- **Instructions for the task**
Could you write out the material from the line with "Select the red 1998 bar segment labeled 10" to the line with "tap(135, 180)", replacing "red" with "blue" and leaving everything else unchanged?

- **Data provided**
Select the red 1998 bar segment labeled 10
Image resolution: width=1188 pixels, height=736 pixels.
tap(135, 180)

* * *

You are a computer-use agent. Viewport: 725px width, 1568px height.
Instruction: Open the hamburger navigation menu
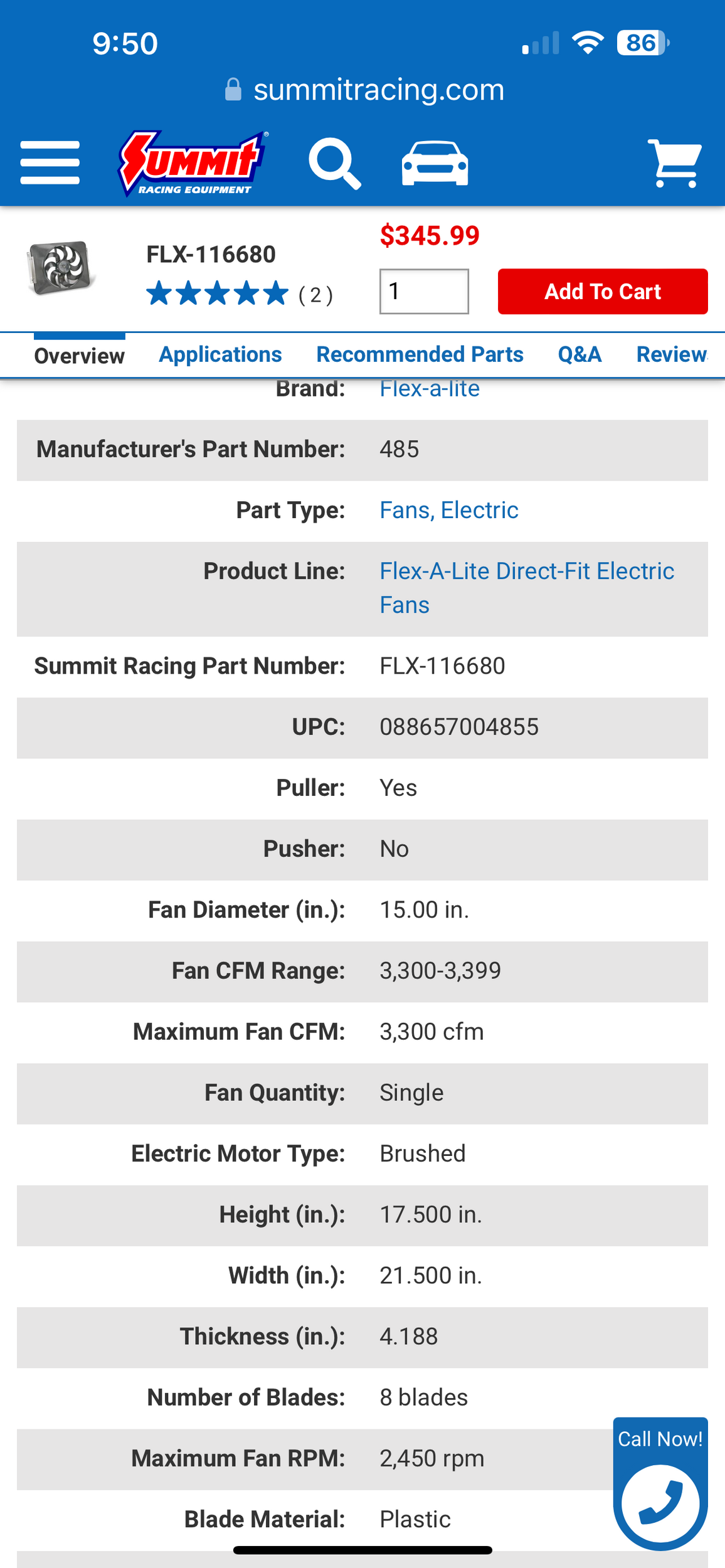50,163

- **Written solution**
Select the blue 1998 bar segment labeled 10
Image resolution: width=1188 pixels, height=736 pixels.
tap(135, 180)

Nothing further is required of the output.